--- What you have to do ---
Please locate every line in the listing below that contains the string "height" and copy each of those lines in full.
★ ★ ★ ★ ★
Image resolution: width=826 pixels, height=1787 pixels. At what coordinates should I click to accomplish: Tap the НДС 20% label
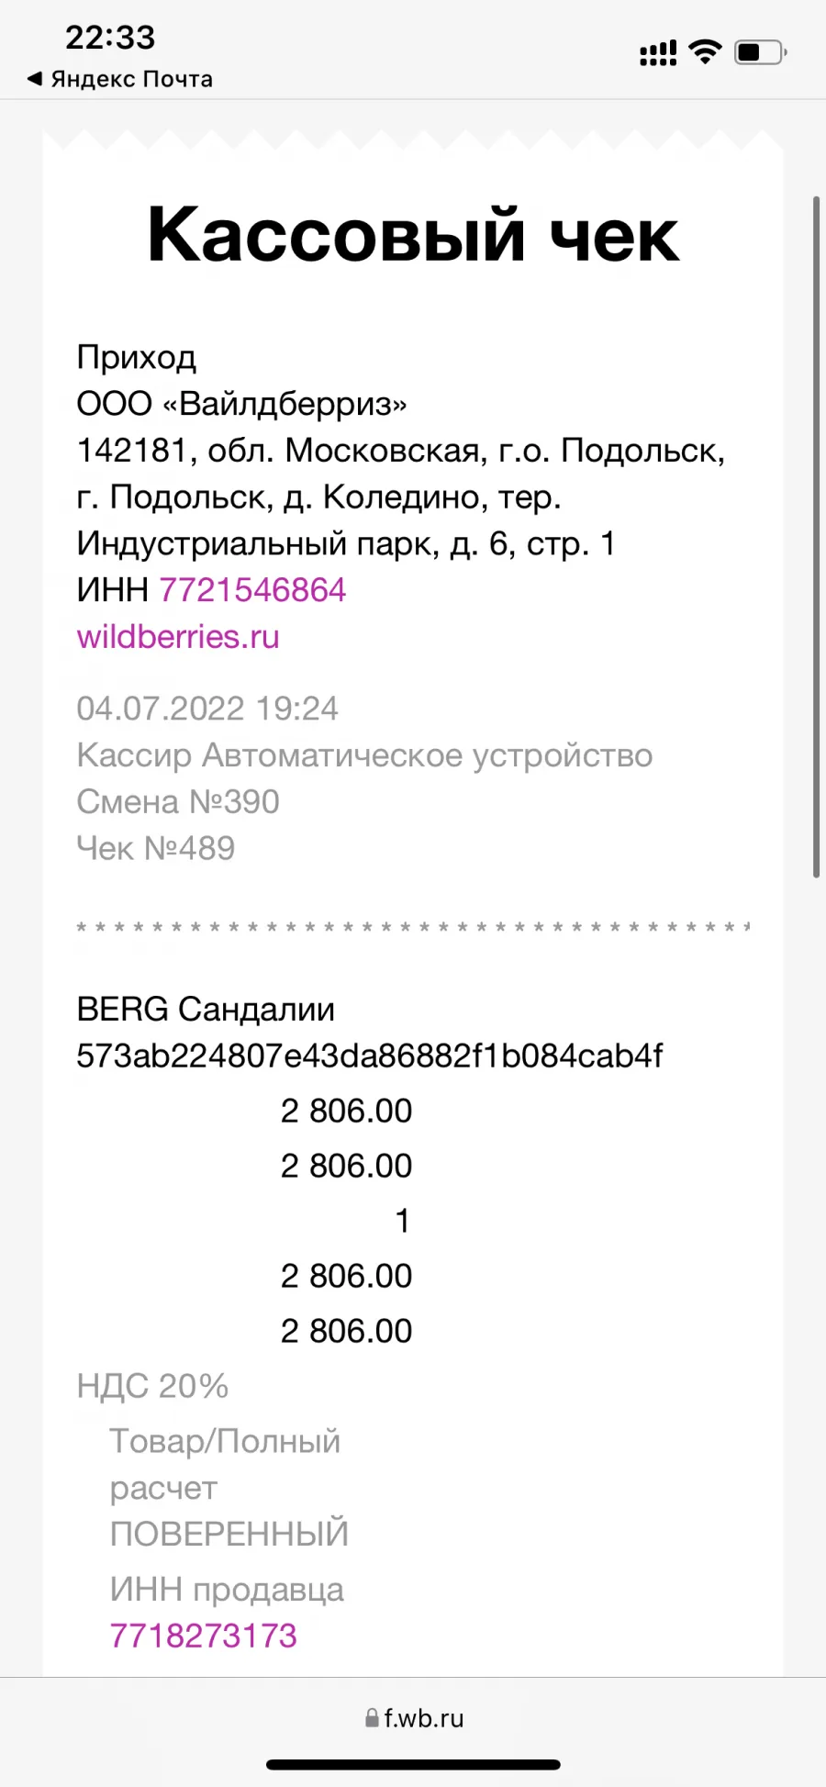point(152,1386)
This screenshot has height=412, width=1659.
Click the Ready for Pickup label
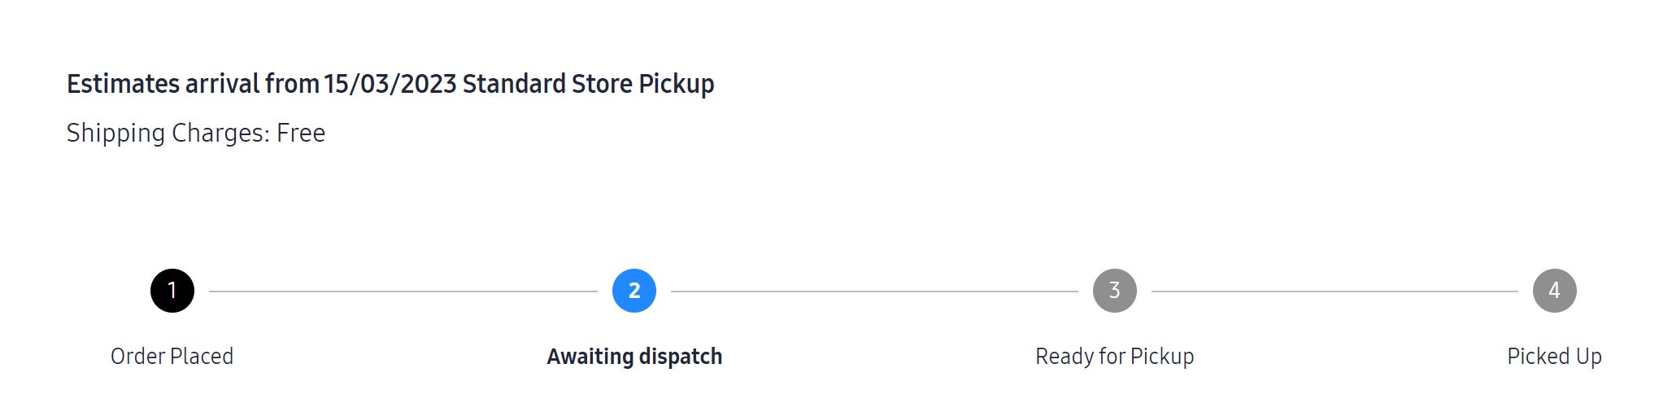pyautogui.click(x=1115, y=357)
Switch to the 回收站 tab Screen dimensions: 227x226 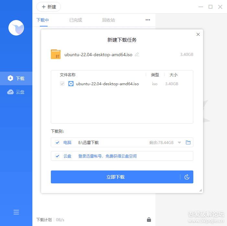point(108,20)
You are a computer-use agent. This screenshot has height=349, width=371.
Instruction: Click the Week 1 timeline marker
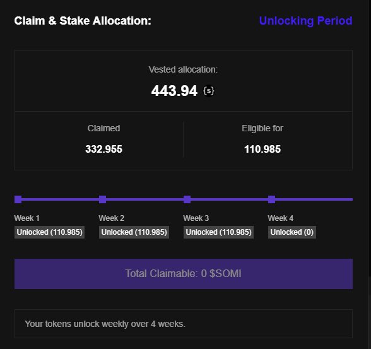pyautogui.click(x=18, y=199)
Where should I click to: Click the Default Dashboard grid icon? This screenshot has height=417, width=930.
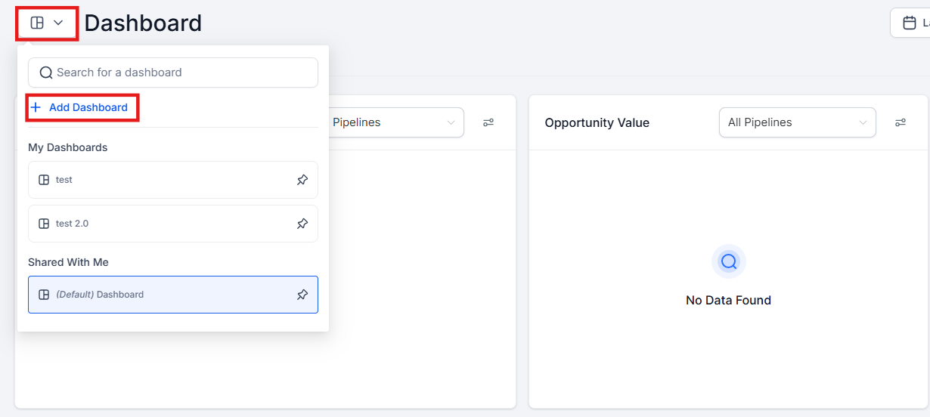click(x=44, y=295)
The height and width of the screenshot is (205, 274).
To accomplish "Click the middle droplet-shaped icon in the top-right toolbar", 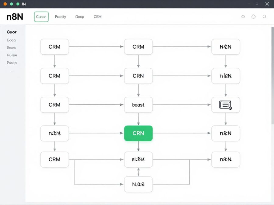I will click(x=253, y=17).
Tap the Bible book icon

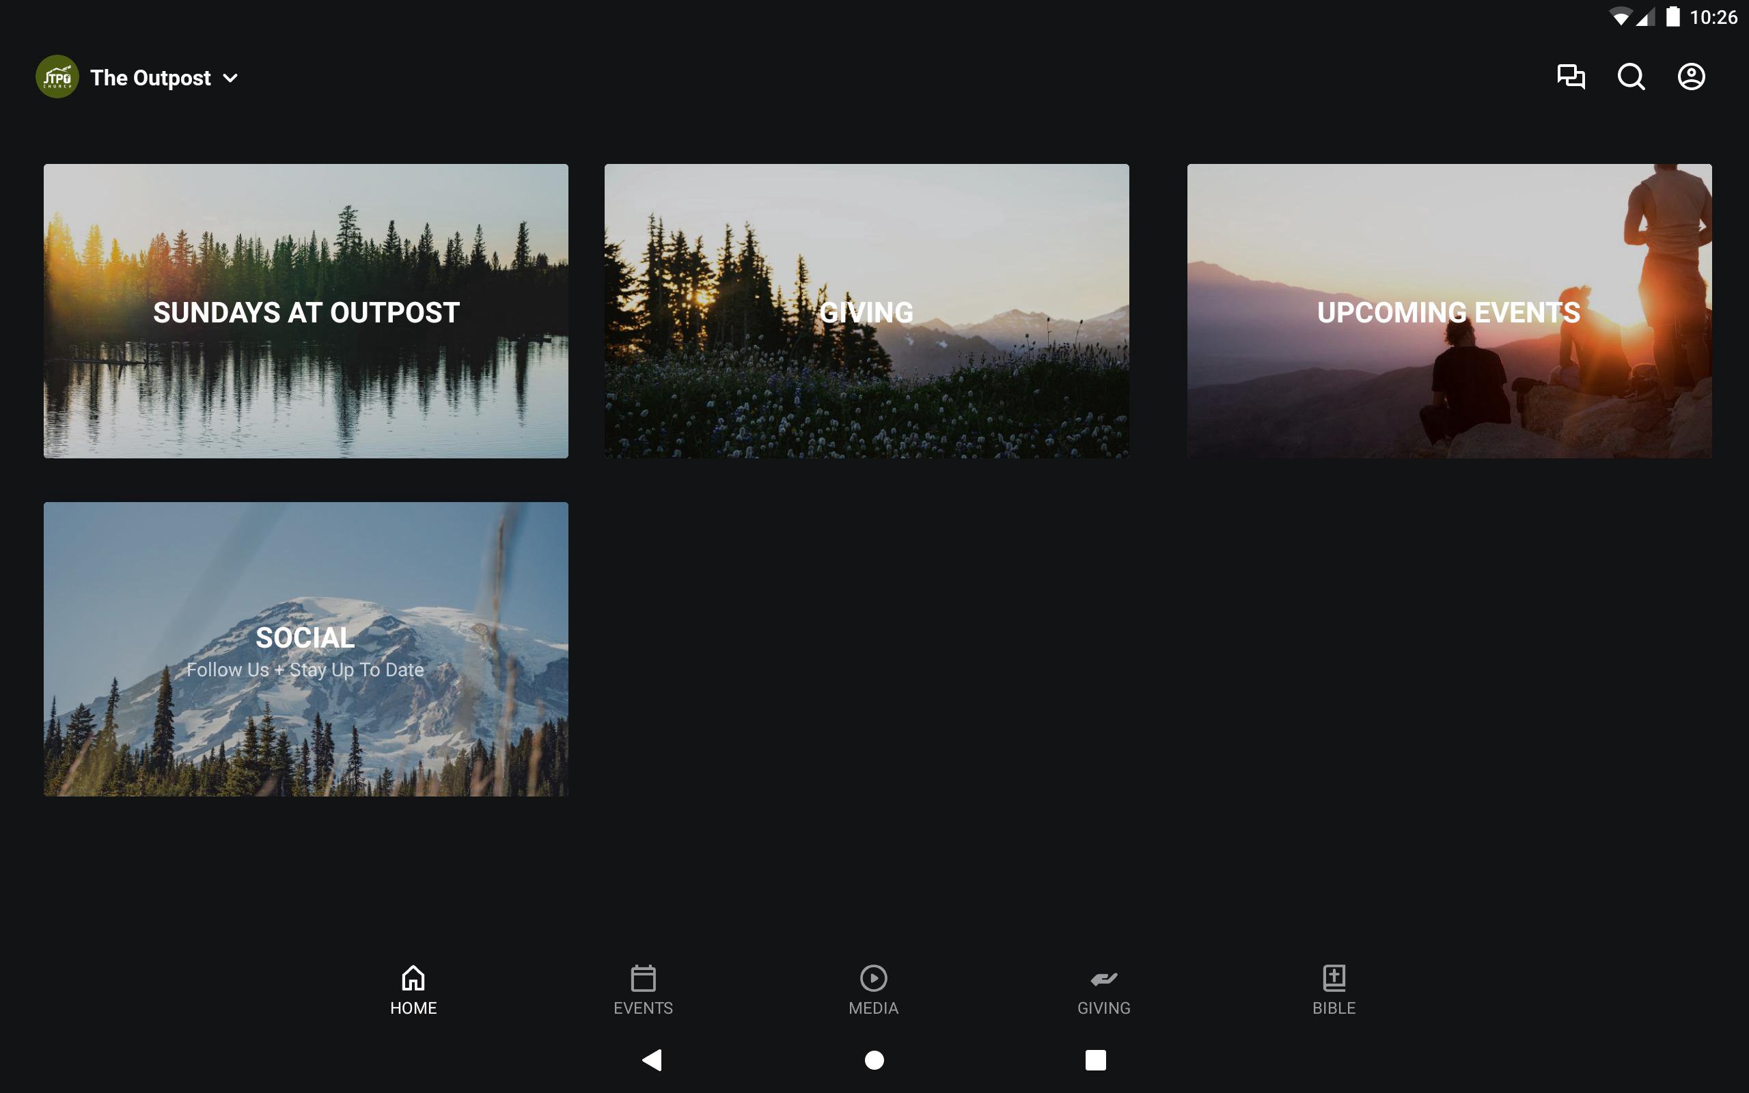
★ ★ ★ ★ ★
--- The reply ---
Image resolution: width=826 pixels, height=1787 pixels. At what coordinates should I click to accomplish: Tap the НДС 20% label
This screenshot has height=412, width=1659.
You are a computer-use agent. This screenshot has height=349, width=371.
Where should I click to: Click the Default Dashboard grid icon? This screenshot has height=417, width=930.
The height and width of the screenshot is (205, 274).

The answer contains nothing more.